EXTRACTED TEXT >>
With the war in Iran now in its second month, India’s cooking-gas shortage is turning serious. Policymakers must view this as more than a temporary blip; it is a crisis that may permanently shift how the world’s most-populous nation consumes energy.
Electric cooktops are vanishing from shelves: Amazon.com Inc.’s local unit reported a 30-fold jump in sales. This marks a pivot for a country where liquefied petroleum gas, or LPG, has 332 million customers. The gas comes home in red-colored cylinders, delivered by a vast distribution network controlled by state-owned refiners. Assuming 10% of households switch to electric and 70% cook dinner simultaneously, the extra 28-gigawatt demand equals nearly a tenth of the summer peak load.
This additional load is more than the power-guzzling potential of all data centers under construction globally. Should the LPG squeeze worsen, planners may have to tell Silicon Valley firms investing in India to go slow. They want to lower the cost of AI tokens by tapping India’s solar power, but New Delhi must prioritise human welfare over artificial intelligence.
Since kitchens add to demand after sunset, capital must flow toward solar-power storage. India’s grid is robust, but substations need upgrades. The neighborhood transformer that has adapted to an increasingly air-conditioner-heavy lifestyle might fry if everyone cooks dal at 8 p.m.
Even before war-induced fertilizer shortages raise food prices, the economics of an Indian meal are changing. Imports meet 65% of LPG demand. Roughly 90% of shipments originate in the Persian Gulf; these vessels are now stranded or trickling through the Strait of Hormuz in navy-escorted convoys. Even the Red Sea route for US and Norwegian LPG is in doubt with Houthi involvement in the conflict.
New Delhi is aggressively pushing urban households toward piped natural gas, or PNG. This is the right short-term move for three reasons. One, China and India are outliers in Asia because their power sectors use little LNG; lit stoves won’t cause blackouts. Two, availability of domestic gas in India makes import dependence less acute than for crude oil-derived LPG. If global deficits worsen, LNG can be diverted from transport to kitchens. Three, India can buy US shale gas via the Cape of Good Hope, despite the higher cost.
Conversely, LPG is beholden to the Strait of Hormuz. Propane and butane processing at domestic refineries has been stagnant for years amid surging rural demand. To reduce kitchen smoke, Prime Minister Narendra Modi’s government has added more than 100 million subsidized LPG customers over the past decade. While laudable and popular, the program ignored energy security. Before the start of the war, local LPG storage was adequate to meet just 17 days of demand, down from 22 in 2008.

(Stored data entries)

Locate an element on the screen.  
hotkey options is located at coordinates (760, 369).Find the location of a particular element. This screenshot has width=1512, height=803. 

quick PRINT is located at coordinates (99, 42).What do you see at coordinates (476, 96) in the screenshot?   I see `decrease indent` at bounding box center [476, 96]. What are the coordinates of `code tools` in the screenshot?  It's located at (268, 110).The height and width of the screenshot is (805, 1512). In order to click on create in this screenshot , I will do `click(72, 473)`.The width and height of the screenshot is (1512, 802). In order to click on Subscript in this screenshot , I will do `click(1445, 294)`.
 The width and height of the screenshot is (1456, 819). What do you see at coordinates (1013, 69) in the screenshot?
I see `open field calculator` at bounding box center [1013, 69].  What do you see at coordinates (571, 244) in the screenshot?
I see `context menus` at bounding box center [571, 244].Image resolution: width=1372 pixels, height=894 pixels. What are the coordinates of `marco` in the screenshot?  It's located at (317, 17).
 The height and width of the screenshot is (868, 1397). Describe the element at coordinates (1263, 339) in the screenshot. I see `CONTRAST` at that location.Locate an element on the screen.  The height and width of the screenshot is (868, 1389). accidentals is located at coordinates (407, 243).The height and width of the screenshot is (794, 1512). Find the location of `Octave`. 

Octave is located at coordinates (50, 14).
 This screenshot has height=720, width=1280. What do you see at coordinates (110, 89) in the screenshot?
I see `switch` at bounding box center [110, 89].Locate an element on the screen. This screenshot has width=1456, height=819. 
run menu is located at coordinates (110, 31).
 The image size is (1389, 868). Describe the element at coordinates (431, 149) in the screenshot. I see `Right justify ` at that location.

REQUIREMENT >>
Please repeat everything from "Since kitchens add" down to "in the conflict." in the article on India's cooking-gas shortage, word for word.

ANSWER BOX >>
Since kitchens add to demand after sunset, capital must flow toward solar-power storage. India’s grid is robust, but substations need upgrades. The neighborhood transformer that has adapted to an increasingly air-conditioner-heavy lifestyle might fry if everyone cooks dal at 8 p.m.
Even before war-induced fertilizer shortages raise food prices, the economics of an Indian meal are changing. Imports meet 65% of LPG demand. Roughly 90% of shipments originate in the Persian Gulf; these vessels are now stranded or trickling through the Strait of Hormuz in navy-escorted convoys. Even the Red Sea route for US and Norwegian LPG is in doubt with Houthi involvement in the conflict.